• Instructions
1. According to the article on TRU's three honorary doctors, how many times did Bob Lenarduzzi represent Canada?
2. In the article on TRU's honorary doctors, reproduce word for word the stretch from "June 8, 10 a.m." through "local soccer community.".
3. Carry on the article about TRU's three honorary degree recipients from the point where it stops.

• Text shown
Thompson Rivers University

Sage advice from 3 honorary doctors

  Posted on: June 16, 2016

Weave your passion into your work day, treat people with respect and work hard at what interests you were some of the words of wisdom offered by TRU’s three honorary degree recipients during Spring Convocation 2016.

Watch the videos below for their full addresses.

Bob Lenarduzzi

June 8, 10 a.m. ceremony for graduates of the School of Trades and Technology and the Faculty of Science.

Lenarduzzi is a Canadian sport icon, excelling as soccer player, coach, general manager and now president of the Vancouver Whitecaps FC. He represented Canada 47 times, including at the 1984 Olympic Summer Games and the 1986 FIFA World Cup, and was twice named the Canadian Soccer League’s Coach of the Year.

His continuing contributions to the growth of the sport include the Whitecaps’ successful bid for a Major League Soccer franchise and the launch of the National Soccer Development Centre, a training facility for not only Whitecaps FC teams, but Canadian national teams, visitors and Vancouver’s local soccer community.

Seeing a vital link between sports leadership and community well-being, he is cultivating leadership in Canadian youth through sport. Lenarduzzi is a visionary community-builder with an impact that goes far beyond his sport, and embodies the determination and leadership which TRU aims to foster in our students.


Vince Ready

June 9, 10 a.m. ceremony for graduates of the Faculty of Adventure, Culinary Arts and Tourism and the Faculty of Education and Social Work.

Ready is one of the most respected mediators/arbitrators in Canadian labour relations history. He is renowned across the country for successfully resolving the most entrenched disputes in industry and the public sector in a career spanning over 40 years.

In the field of dispute resolution his achievements are unparalleled. He has mediated or arbitrated over 7,000 labour disputes across Canada. His work in BC includes resolving disputes in health care, pulp and paper, transit and ferries.

• Provided data
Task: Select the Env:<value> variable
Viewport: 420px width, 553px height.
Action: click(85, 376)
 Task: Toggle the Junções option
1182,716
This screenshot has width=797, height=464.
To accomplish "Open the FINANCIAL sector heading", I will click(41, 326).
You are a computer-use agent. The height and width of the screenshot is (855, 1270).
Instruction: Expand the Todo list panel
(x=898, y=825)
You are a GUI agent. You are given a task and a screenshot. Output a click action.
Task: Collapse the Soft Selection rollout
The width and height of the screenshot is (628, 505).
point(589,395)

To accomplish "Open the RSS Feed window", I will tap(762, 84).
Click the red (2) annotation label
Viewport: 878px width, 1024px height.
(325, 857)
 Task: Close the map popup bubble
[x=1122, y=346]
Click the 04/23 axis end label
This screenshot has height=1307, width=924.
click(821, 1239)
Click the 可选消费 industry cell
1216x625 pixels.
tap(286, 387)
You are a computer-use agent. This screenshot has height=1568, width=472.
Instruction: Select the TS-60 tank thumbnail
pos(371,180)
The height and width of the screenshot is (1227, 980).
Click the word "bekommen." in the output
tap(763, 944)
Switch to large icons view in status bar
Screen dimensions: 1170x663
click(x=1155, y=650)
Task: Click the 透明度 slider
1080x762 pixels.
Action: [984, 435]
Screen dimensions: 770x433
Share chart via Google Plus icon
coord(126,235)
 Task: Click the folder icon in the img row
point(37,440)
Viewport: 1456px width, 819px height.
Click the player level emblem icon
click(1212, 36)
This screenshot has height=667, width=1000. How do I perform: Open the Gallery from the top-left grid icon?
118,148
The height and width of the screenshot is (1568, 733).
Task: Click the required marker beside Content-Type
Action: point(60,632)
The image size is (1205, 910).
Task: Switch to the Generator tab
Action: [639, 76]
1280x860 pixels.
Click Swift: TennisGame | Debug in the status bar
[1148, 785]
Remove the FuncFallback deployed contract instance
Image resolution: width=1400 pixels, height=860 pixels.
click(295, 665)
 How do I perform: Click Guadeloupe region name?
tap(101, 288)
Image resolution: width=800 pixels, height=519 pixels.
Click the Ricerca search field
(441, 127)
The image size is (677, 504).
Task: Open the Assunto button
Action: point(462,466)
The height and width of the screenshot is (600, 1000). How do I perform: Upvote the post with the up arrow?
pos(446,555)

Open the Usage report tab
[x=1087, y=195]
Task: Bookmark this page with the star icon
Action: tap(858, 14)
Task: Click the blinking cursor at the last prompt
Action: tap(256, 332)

• Responses
1. 47 times

2.
June 8, 10 a.m. ceremony for graduates of the School of Trades and Technology and the Faculty of Science.

Lenarduzzi is a Canadian sport icon, excelling as soccer player, coach, general manager and now president of the Vancouver Whitecaps FC. He represented Canada 47 times, including at the 1984 Olympic Summer Games and the 1986 FIFA World Cup, and was twice named the Canadian Soccer League’s Coach of the Year.

His continuing contributions to the growth of the sport include the Whitecaps’ successful bid for a Major League Soccer franchise and the launch of the National Soccer Development Centre, a training facility for not only Whitecaps FC teams, but Canadian national teams, visitors and Vancouver’s local soccer community.

3.
In 2014 alone, he resolved a 16-month strike at the Richmond IKEA and mediated an agreement between the BC Teachers’ Federation and the province. His talent and determination in bringing opposing sides together has made a tremendous impact on the welfare of Canadians. Ready exemplifies the importance of consensus-building and conflict resolution to Canadian society, and represents the respect for diverse perspectives which TRU aims to foster in our students.


Brenda Milner

Note: Milner was unable to attend, so her address was pre-recorded at McGill University in Montreal.
June 9, 2 p.m. ceremony for the graduates of the School of Nursing and the Faculty of Arts.

Milner is widely recognized as one of the founders of cognitive neuroscience, a field that merges neurobiology and psychology—brain and behaviour. Her early research findings that the brain is not governed by a solitary memory system were monumental and changed the direction of memory research from that moment on.

Her work, in a career spanning over 60 years, continues to influence our understanding of different kinds of memory function in the brain, and the assessment, diagnosis and treatment of people with brain disorders resulting from injury, disease and psychiatric illness. The recipient of many distinguished awards, she is a Companion of the Order of Canada.

Milner is a pioneering investigator and a woman whose curiosity, resolve and determination have impacted our understanding of memory and its disorders. Her interdisciplinary thinking and innovative quest for knowledge exemplify the qualities TRU aims to foster in our students.